Best off-the-beaten-path things to do in NYC

Sculpt blindfolded, learn how to blacksmith, and take a cruise in a self-driving car among other unique things to do in New York City. (Courtesy Unarthodox)

Sometimes New York City can feel a bit monotonous — drinks with friends, brunch on Saturdays, trivia nights … rinse and repeat.

Every once in awhile we need to freshen up our cosmopolitan lives with something a little more unique — things you’ll only find in New York City, for sure.

To help, we’ve gathered what we believe are some of the best ways to spend your time a little differently.

Schtick A Pole In It

There are a lot of combinations that work but comedy and pole dancing isn’t one that you’d expect to. That’s what you’ll find at Schtick A Pole In It, a monthly show where both comedians and pole dancers take the stage to show off their talents. The pole dancers don’t strip and they aren’t telling the jokes — they leave the funny stuff to comedians they share the stage with between their routines. Co-founder JoAnna Ross told us last year that Schtick A Pole In It provides you “with something you’ve never seen before,” she said. “There are definitely times when I look at what’s going on at the show and think ‘this is so beautiful.’” 

Schtick A Pole In It combines pole dancing and comedy on one stage. (Courtesy Schtick A Pole In It)

The Brooklyn Navy Yard’s Self-driving Cars

Optimus Ride a Boston-based tech company, has introduced a fleet of autonomous cars in hopes of transforming how New Yorkers get around the Brooklyn Navy Yard.
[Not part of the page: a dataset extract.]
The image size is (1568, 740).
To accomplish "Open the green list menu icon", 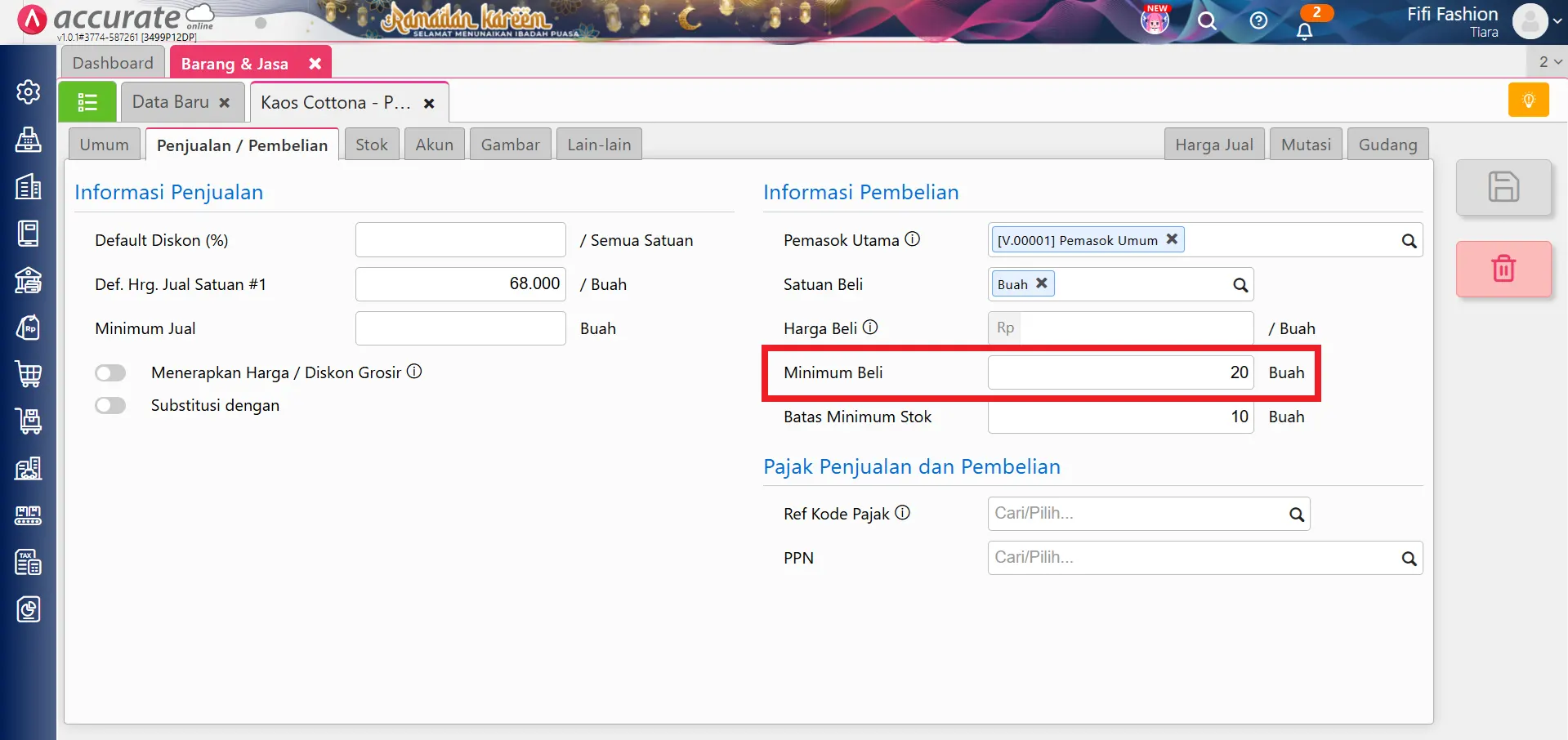I will (87, 101).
The service is free to anyone within the controlled environment (the Yard) is ideal for the vehicles, whose high-tech laser and camera technology consume gobs of data on every trip. It only goes 15 mph but it’s a fun way to get a glimpse into the future in your own backyard.

Boston-based tech company Optimus Ride deployed six autonomous vehicles in the Brooklyn Navy Yard as part of a two-year deal with the site. (Photo Credit: Jeff Bachner)


Blacksmithing in Brooklyn

Now you can make your own sword at Industry City. Bladesmith Theo Nazz opened Nazz Forge over the summer, which allows customers to order a custom-designed blade and just learn how to do some blacksmithing like it’s 1534 again. Each project you do is taught over the course of several sessions at about four hours long. You’d certainly be doing something no one else is doing. Nazz even offers an apprenticeship program if you really get into it.

“I teach my students the same skills and techniques that I use to forge my own competitive knives and swords,” Theo Nazz says.”In every class we host, the goal is always to produce the highest quality of work that we’re capable of.”

Learn how to blacksmith at Industry City. (Courtesy Industry City)

Blindfolded sculpting at Unarthodox

Unarthodox‘s “Sculpt Without Sight” is no ordinary pottery class — sculptors (who don’t need any experience) are literally blindfolded and asked to sculpt a face out of clay while staffers invade your senses with music, wine and essential oils they waft in front of your face. If it sounds like a crazy time, it is — but it’s also a relaxing way to get creative and try something new. 

“Most of the experiences we have are things we loved to do as children that we can’t do anymore,” founder Al Montagna told us. “[Participants] can use their creativity, which never goes away.”

Unarthodox is offers immersive art experiences, including sculpting blindfolded. (Photo Credit: Unarthodox)

The Spyscape museum

SPYSCAPE is an interactive espionage museum in midtown that was developed with the help of a literal “spymaster” and hackers, including the illusive online group Anonymous. It puts you in situations that actual secret agents have gone through and digitally tracks your actions with a wristband, including making you go through a room of green tripwire lasers like something out of “Mission Impossible.” It’s an exhilarating experience that puts your quick New York City pace to the test. The rest of the museum is worthwhile, too — you’ll see one of the original Enigma machines that Alan Turing used to decode messages during World War II (and a pretty amazing costume Benedict Cumberbatch wore during “The Imitation Game”) and much more.

Climb your way through a hall of green lasers at SPYSCAPE. (Courtesy SPYSCAPE)


Break Bar NYC

Sometimes you just need to smash — that is, break something in a dramatic way to let out your pent-up anger. Break Bar NYC lets you do just that with an assortment of computer screens, bulky printers, dishes and glasses all there for your smashing pleasure. The “rage room,” as it calls itself, asks visitors to don a helmet and goggles before taking their first swing with a baseball bat, sledgehammer or crow bar. Once you’ve let it all go, head to its bar for a refreshing drink and then smash that glass before you leave. It’s loud, sweaty and a little dangerous, but oh, so worth it.